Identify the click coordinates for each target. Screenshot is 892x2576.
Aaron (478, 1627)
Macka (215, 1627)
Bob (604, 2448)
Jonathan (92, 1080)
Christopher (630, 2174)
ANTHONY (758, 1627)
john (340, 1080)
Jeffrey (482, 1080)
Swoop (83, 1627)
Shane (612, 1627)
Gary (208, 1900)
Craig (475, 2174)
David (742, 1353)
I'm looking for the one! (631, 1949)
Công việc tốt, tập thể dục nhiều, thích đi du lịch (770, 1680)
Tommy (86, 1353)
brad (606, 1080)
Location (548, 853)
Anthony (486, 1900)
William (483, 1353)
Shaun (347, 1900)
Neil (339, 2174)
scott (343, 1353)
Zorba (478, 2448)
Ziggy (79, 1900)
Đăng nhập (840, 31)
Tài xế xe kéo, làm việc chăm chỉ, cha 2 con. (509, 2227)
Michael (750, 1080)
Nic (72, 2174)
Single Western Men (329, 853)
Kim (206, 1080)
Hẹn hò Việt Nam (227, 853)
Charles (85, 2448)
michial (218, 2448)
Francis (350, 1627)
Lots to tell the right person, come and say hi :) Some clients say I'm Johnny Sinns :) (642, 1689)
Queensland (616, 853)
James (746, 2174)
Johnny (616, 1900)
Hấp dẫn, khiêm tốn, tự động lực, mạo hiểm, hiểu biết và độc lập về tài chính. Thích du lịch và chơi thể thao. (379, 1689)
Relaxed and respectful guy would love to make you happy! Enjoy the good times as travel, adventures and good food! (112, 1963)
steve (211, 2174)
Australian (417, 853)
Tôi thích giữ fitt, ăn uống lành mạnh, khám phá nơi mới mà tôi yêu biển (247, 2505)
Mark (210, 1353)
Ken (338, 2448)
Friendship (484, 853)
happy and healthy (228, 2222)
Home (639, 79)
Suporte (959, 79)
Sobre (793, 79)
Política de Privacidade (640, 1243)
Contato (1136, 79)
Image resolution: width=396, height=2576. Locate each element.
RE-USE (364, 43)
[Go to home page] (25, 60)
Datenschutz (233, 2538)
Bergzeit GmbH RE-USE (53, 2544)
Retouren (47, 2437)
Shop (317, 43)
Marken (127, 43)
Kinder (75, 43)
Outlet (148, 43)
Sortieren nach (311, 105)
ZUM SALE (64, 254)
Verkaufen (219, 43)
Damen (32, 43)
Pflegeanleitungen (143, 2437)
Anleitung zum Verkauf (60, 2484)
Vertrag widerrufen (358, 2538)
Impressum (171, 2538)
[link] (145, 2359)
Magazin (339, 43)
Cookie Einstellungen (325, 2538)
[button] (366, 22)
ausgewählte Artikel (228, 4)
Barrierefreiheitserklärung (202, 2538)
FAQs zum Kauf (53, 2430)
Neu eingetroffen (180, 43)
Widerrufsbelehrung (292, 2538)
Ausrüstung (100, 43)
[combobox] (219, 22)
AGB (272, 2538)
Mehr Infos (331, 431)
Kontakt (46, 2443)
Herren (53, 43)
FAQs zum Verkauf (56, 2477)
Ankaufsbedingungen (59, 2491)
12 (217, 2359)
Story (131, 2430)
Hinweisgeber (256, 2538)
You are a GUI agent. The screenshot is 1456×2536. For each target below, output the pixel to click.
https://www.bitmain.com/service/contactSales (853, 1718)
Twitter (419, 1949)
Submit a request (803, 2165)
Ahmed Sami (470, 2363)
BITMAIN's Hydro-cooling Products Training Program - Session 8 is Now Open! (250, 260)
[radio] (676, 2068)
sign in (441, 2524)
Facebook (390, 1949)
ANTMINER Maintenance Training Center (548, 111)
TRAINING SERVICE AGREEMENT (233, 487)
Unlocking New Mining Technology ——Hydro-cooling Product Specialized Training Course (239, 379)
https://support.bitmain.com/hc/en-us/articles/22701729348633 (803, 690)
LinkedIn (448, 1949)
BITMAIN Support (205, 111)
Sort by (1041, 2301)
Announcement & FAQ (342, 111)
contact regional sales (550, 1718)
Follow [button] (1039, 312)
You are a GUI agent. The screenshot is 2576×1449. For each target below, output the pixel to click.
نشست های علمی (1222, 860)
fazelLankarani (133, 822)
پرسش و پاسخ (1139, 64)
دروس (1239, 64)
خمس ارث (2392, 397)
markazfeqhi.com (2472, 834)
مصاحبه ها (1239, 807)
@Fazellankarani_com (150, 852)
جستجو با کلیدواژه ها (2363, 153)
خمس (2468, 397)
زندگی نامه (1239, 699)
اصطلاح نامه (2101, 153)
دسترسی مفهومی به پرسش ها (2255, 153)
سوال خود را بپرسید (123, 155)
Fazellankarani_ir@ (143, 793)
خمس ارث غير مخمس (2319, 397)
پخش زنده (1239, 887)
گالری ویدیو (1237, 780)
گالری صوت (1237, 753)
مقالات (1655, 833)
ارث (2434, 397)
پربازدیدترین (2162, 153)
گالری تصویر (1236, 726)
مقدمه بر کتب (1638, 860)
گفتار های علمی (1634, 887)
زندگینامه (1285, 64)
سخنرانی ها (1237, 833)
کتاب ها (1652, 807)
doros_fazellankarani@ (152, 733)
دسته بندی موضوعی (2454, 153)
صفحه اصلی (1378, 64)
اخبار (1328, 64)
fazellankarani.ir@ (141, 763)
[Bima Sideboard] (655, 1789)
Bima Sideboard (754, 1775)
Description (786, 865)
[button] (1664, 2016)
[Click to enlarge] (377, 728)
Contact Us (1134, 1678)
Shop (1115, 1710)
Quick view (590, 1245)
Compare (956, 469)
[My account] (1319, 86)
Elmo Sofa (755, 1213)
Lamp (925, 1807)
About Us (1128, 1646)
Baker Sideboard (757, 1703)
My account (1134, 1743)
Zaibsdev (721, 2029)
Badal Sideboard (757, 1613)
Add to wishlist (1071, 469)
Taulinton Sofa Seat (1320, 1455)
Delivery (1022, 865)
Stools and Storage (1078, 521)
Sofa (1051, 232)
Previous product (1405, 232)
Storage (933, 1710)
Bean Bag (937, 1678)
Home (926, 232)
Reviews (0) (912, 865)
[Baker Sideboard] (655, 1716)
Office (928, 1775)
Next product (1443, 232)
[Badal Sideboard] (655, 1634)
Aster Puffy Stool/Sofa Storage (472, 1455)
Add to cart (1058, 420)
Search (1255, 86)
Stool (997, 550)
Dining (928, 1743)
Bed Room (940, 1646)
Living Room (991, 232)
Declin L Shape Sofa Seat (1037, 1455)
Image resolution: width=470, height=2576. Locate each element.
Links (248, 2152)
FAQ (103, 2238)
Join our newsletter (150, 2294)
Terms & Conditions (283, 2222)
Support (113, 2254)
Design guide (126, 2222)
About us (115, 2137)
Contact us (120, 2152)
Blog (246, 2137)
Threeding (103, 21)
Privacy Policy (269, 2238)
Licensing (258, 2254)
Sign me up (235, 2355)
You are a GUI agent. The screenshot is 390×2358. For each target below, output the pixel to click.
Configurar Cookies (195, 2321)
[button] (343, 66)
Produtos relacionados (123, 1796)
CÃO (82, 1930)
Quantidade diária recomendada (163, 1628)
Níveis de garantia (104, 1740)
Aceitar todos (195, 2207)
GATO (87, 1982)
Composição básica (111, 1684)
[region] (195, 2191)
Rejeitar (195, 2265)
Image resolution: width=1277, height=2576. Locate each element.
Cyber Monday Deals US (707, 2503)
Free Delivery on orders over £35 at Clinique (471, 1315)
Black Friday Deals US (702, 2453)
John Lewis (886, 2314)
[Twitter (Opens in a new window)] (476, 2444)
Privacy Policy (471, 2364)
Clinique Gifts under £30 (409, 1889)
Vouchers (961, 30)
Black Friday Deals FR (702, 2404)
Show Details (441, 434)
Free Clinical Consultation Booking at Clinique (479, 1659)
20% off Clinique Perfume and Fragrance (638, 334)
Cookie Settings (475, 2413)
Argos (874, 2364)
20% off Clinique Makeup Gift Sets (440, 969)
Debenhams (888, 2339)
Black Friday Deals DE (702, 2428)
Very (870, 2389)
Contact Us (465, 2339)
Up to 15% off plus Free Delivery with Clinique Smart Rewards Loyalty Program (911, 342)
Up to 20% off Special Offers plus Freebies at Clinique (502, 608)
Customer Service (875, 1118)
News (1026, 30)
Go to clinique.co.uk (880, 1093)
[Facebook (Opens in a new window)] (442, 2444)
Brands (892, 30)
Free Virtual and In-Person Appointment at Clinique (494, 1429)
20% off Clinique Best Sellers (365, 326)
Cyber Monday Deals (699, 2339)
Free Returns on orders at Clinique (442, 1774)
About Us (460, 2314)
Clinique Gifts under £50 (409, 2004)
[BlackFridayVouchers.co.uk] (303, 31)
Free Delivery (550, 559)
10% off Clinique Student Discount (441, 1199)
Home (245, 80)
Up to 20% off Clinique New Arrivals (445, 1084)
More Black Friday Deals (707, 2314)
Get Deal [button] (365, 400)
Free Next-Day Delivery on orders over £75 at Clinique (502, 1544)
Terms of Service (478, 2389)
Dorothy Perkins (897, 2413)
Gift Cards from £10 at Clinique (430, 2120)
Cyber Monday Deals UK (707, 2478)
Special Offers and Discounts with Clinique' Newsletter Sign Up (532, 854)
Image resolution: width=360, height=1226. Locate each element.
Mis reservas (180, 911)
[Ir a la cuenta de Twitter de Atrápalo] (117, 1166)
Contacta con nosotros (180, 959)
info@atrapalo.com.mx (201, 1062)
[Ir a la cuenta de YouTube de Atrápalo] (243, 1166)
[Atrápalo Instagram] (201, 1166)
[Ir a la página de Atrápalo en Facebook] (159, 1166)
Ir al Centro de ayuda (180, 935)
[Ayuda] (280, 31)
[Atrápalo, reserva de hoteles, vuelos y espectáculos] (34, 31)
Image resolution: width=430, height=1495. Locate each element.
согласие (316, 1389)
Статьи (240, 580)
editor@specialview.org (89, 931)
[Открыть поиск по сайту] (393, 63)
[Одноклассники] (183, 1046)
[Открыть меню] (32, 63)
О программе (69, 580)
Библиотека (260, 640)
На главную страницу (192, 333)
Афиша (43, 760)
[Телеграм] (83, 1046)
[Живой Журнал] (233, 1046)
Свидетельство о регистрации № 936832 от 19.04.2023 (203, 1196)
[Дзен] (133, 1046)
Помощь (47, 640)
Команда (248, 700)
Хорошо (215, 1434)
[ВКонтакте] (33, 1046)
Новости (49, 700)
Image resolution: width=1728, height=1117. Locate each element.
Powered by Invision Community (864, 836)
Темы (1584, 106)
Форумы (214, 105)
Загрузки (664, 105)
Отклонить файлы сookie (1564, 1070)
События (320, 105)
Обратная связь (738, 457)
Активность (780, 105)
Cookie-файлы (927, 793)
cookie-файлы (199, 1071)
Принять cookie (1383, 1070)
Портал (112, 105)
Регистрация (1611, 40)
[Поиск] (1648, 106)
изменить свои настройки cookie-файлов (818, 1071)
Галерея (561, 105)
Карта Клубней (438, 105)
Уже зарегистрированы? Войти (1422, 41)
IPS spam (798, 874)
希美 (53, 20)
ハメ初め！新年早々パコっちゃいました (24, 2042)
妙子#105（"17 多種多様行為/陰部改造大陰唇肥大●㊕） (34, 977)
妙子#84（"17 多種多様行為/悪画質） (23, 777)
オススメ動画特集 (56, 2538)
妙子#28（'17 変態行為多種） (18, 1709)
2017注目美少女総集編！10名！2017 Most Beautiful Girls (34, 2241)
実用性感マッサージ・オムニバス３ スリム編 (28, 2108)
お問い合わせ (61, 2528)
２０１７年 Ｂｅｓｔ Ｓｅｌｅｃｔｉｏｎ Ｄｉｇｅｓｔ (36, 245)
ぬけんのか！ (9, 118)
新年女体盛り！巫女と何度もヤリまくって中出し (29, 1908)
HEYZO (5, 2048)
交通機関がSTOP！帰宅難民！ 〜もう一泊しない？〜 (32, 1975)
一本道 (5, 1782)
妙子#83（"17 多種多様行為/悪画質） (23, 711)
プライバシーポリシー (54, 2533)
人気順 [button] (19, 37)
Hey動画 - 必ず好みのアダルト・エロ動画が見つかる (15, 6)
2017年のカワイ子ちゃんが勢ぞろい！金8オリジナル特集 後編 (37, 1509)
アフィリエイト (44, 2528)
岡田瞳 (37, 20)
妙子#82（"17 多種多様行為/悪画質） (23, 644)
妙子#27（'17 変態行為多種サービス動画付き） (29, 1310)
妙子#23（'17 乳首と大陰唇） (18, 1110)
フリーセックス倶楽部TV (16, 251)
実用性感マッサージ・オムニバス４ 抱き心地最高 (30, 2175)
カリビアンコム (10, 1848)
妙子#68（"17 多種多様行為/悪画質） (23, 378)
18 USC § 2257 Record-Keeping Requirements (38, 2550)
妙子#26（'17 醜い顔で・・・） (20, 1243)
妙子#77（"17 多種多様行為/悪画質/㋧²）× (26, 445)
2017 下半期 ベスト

Exercise directions: Counting only lines that contain "button", say how many there are in the material above, and add nothing.

Answer box: 6